I'm attempting to find the amount of inversions within a list. Inversions would be defined as any pair a,b
from a list, where ai
is the index of a
and bi
is the index of b
that satisfies a > b
and ai < bi
. Essentially a comes before b but yet is larger than b.
The first thing I did was write a predicate to find out what the index is.
indexOf(Index, Element, List) :-
nth1(Index, List, Element).
Then I wrote a predicate to determine if any set of two numbers is an inversion
isInversion(A, B, List) :-
A \= B, indexOf(AI, A, List), indexOf(BI, B, List), A > B, AI < BI.

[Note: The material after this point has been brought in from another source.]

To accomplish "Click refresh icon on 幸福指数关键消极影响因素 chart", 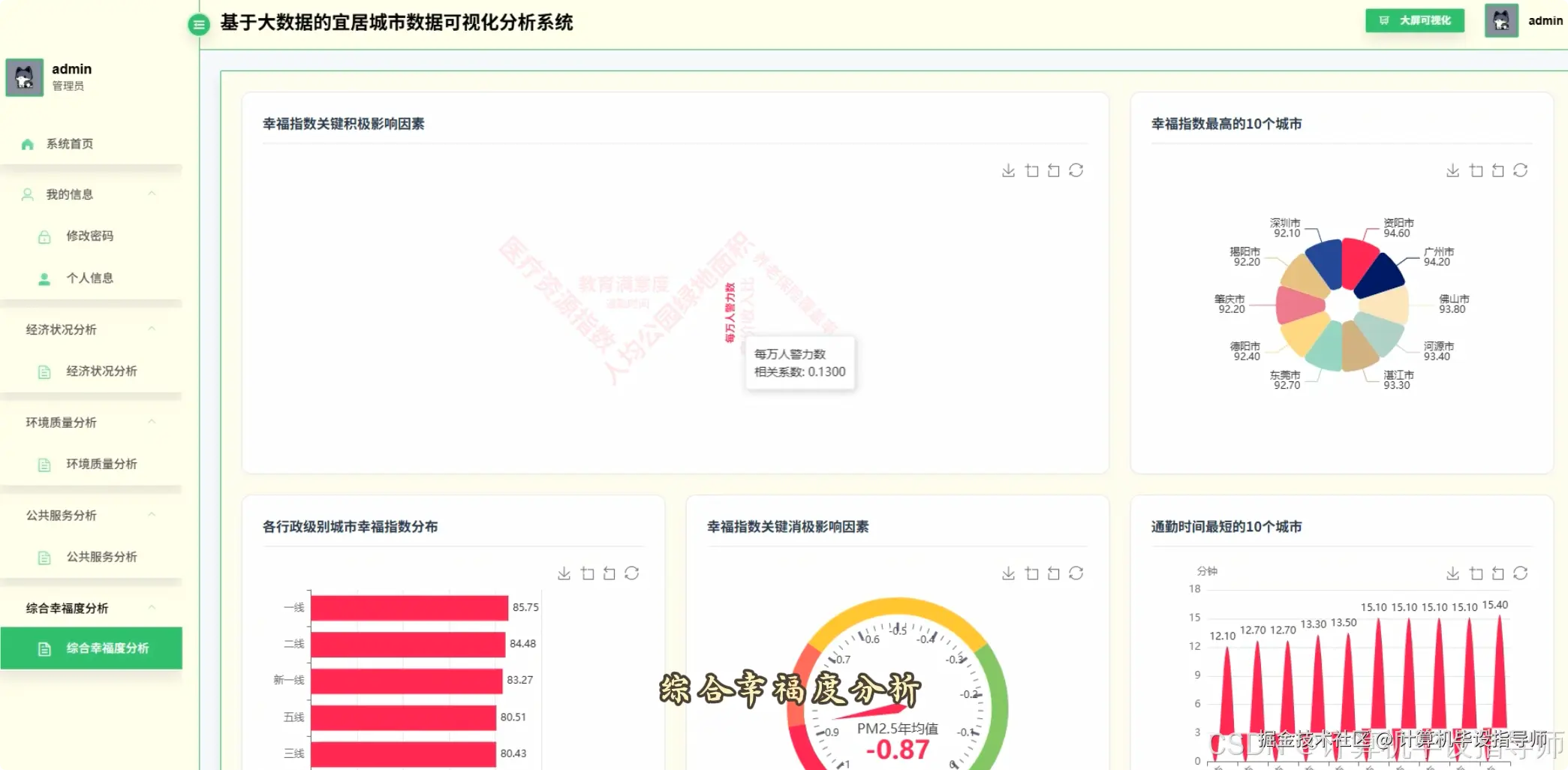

At this point I have a lot of questions, especially as I'm very unfamiliar with logic programming languages. My first question is, indexOf won't actually give me the index will it? I'm confused how that would actually work as it seems like it'd essentially have to try every number, which I'm not explicitly telling it to do.
If somehow indexOf will automatically determine the index and store it in AI/BI like I'm expecting, then I believe my isInversion predicate will evaluate correctly, if I'm wrong please let me know.
My main concern is how to actually determine the amount of inversions. In something like python I would do
count = 0
for a in puzzle
for b in puzzle
if a is b continue
if isInversion(a, b, puzzle)
count = count + 1
That would give me my amount of inversions. But how can I do this in prolog? For loops don't seem very stylistic so I don't want to use that.
Something to note, I have searched for other questions. It's a little tough since I obviously don't know exactly what I'm trying to look for. However I just wanted to make it clear that I felt things such as Prolog do predicate for all pairs in List? didn't help me answer the question.
You should remove the constraint A\=B
as it will fail with unbound variables.
Then use aggregate_all/3
to count all the inversions (you don't actually need the values A/B of the inversion):
isInversion(A, B, List):-
indexOf(AI, A, List),
indexOf(BI, B, List),
A > B,
AI < BI.
countInversions(List, N):-
aggregate_all(count, isInversion(_, _, List), N).
Sample run:
?- countInversions([4,3,2,1,9], N).
N = 6.
You may see which inversions exists using findall/3
on isInversion:
?- findall(A-B, isInversion(A,B,[4,3,2,1,9]), LInversions).
LInversions = [4-3, 4-2, 4-1, 3-2, 3-1, 2-1].